Exercise goal
List each line of the data in which the string "accomplish" appears.
- - -
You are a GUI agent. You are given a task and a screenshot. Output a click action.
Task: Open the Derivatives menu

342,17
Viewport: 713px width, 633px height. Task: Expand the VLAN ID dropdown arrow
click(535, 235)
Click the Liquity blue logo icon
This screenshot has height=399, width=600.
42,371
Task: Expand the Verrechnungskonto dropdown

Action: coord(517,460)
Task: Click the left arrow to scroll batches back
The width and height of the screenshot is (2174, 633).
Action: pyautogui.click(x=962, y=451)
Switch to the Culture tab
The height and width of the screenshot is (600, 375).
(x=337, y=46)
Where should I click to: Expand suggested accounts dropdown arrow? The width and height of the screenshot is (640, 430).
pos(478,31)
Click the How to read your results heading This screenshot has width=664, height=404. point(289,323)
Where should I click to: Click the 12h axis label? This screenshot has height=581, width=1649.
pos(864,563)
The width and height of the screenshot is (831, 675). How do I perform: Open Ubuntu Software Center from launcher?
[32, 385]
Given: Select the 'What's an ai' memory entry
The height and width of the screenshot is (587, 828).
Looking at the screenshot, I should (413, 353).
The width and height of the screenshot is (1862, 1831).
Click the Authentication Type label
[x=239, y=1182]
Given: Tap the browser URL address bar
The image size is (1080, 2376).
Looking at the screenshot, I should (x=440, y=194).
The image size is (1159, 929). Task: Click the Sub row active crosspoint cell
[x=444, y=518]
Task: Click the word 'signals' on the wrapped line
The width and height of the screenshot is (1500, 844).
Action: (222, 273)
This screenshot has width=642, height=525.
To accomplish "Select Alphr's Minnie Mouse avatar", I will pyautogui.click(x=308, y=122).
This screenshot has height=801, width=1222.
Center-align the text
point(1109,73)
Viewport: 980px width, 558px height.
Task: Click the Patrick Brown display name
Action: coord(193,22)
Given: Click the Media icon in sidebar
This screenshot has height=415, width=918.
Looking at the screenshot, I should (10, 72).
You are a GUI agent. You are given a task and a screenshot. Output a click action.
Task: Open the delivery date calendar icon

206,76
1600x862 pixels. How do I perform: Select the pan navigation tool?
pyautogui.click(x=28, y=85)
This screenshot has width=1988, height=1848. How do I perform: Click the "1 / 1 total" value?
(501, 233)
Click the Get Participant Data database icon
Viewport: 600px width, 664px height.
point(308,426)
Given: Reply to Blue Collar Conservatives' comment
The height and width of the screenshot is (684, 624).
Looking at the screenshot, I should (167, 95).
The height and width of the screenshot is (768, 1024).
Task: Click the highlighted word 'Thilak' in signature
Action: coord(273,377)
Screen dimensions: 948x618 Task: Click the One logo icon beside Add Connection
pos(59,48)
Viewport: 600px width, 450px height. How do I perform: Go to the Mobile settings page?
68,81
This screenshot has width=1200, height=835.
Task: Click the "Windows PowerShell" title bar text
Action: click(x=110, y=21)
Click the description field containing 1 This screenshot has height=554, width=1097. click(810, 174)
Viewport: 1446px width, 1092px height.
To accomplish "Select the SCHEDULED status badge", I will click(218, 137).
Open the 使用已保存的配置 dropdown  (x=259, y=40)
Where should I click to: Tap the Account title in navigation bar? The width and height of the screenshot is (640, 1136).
- - -
Your response
To accomplish "Select Alphr's Minnie Mouse avatar", I will pyautogui.click(x=308, y=122).
To accomplish "Select the SCHEDULED status badge", I will click(218, 137).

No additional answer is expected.